News Release

Revised ‘Maharlika’ IRR gains support


Support for the revised Implementing Rules and Regulations (IRR) of the Maharlika Investment Fund (MIF) continued to pour in, a day after it was released and published on various official platforms by the Office of the President last Saturday.

In a statement, Speaker Ferdinand Martin G. Romualdez lauded President Ferdinand R. Marcos Jr. for his commitment to strengthen the independence of the Board of Directors of the Maharlika Investment Corporation (MIC).

Speaker Romualdez added that President Marcos’ move will also enhance the corporate governance and ensure that the MIF is managed with utmost transparency and accountability.

“The autonomy of the MIC Board allows for more objective and effective decision-making, free from undue political influence. This is crucial in overseeing a fund of this magnitude, which is pivotal to our nation’s economic growth,” Romualdez said.

“The final IRR, as introduced by the President, clarify the Board’s discretionary powers while ensuring adherence to the law and alignment with the nation’s socioeconomic development program,” he added.

“The MIF, if managed independently and efficiently, can significantly contribute to the nation’s socioeconomic development, aligning with the government’s broader goals.”

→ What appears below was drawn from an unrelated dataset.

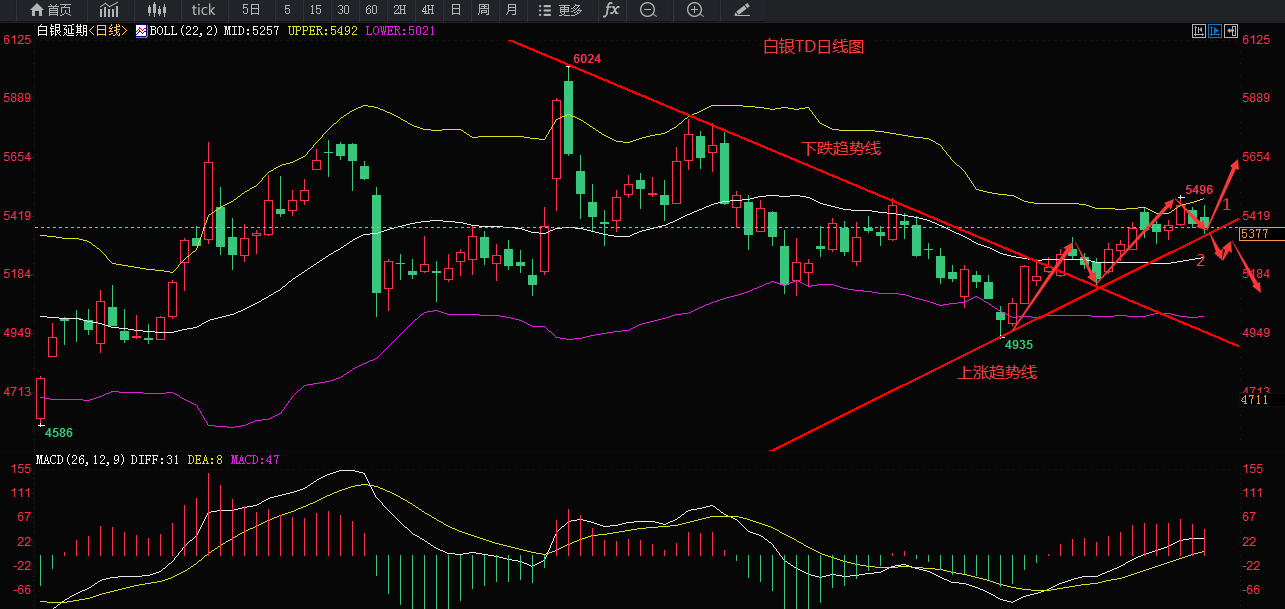Open the time-share line chart icon
This screenshot has width=1285, height=609.
click(108, 11)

Department of Budget and Management (DBM) Secretary Amenah F. Pangandaman echoed Speaker Romualdez’s sentiments as she commended President Marcos’ earnest support to fully operationalize the MIF through the revised IRR.

Secretary Pangandaman also emphasized that she is banking on the assurance of President Marcos that the MIC Board will be given freedom to oversee the fund without any political interventions that will impede its fulfillment of functions.

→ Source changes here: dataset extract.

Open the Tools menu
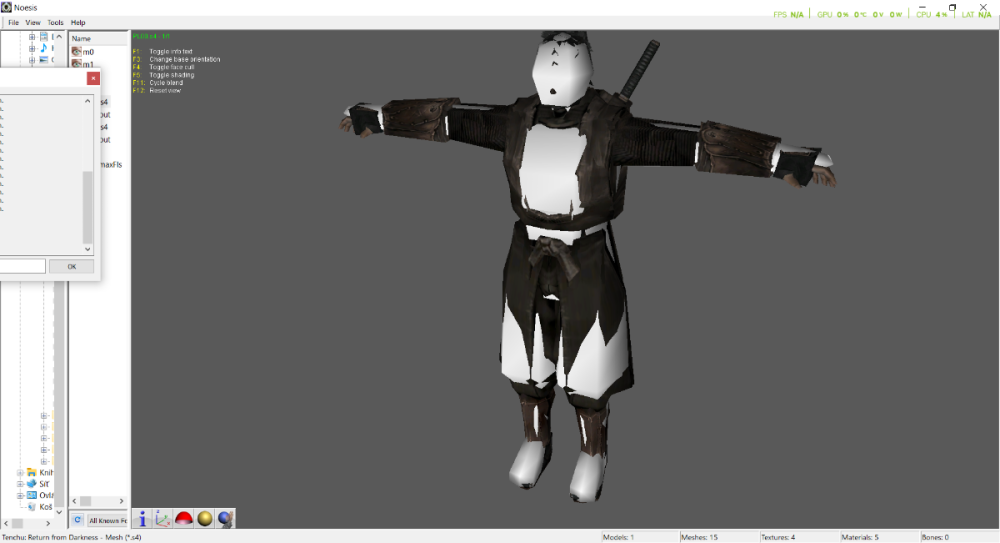Screen dimensions: 1000x543 pyautogui.click(x=55, y=22)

“I am glad of this development, as this shall allow the MIC Board to have the liberty and flexibility to fulfill its mandate, and explore beneficial investment opportunities while adhering faithfully to the letter of the law and ensuring high-impact investments that are in line with the country’s socioeconomic development policies and programs,” Pangandaman said.

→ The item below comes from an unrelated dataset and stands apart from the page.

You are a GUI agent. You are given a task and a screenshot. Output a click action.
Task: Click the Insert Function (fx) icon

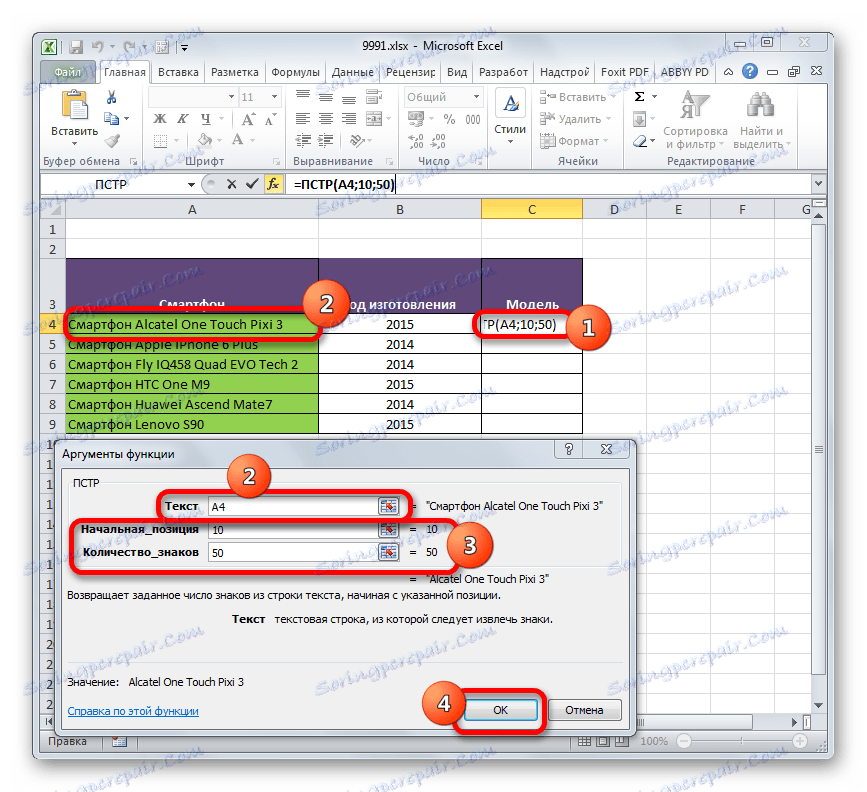click(x=274, y=184)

“This will also improve accountability, openness, and efficacy in carrying out the law’s provisions. Further, with the issuance of the IRR, we remain positive that the MIF will be functional by the end of this year, on track and consistent with the timeline given earlier,” she added.

“As a member of the Philippine economic team, I commit my full and unequivocal support for the smooth implementation of the MIF’s IRR, with trust and confidence that MIF’s managers will perform their duties and responsibilities to the best of their abilities for the good of the nation.”

Office of the Presidential Adviser for Investment and Economic Affairs Raphael DC Consing Jr. also expressed his support for the revised IRR of the MIF as it “grants the board the flexibility to determine the optimal composition, qualifications and reporting requirements of the MIC’s Audit Committee and Risk Management Committee.”

Consing also highlighted the importance in coming with the revised IRR.

“In respect of the Audit Committee, the old IRR specifically outlined the membership of the committee which involved two senior executives of the MIC. It is important to remember that its primary purpose is to provide independent oversight of the company’s financial reporting process,” Consing said.

“Including senior executives on the Audit Committee raises the risk that investors and the public may perceive the committee as being biased towards management and could undermine the committee’s independence and credibility,” he added.

“Thus, it is not advisable for companies to include senior executives in Board Audit Committees.”

Consing added the revised IRR is not the appropriate forum for outlining specific rules on board risk management oversight as he emphasized that it is intended “to provide general guidance” on the implementation of the MIC and “not to prescribe specific rules and procedures” for its operation.

He stood firm that best practices in enterprise risk management recommended that the Board Risk Management Committee should be responsible for developing and implementing the company’s risk management system, including the development of specific rules and procedures for board risk management oversight.

“If the Revised MIC IRR outlines specific rules on board risk management oversight, it could restrict the flexibility of the first set of incoming Board of Directors of MIC to develop a risk management system that is best suited for the company,” Consing said.

As far as the Development Bank of the Philippines (DBP) and the Landbank of the Philippines (Landbank) are concerned, Consing stood firm that the financial institutions can rebuild its respective Tier 1 capital through their retained earnings.

Consing added that both DBP and Landbank can further raise a variety of bonds to boost their liquidity, and issue instruments in both the domestic and global capital markets that qualify Tier 1 and Tier 2 capital to enhance their capital position and mitigate their capital deficiency.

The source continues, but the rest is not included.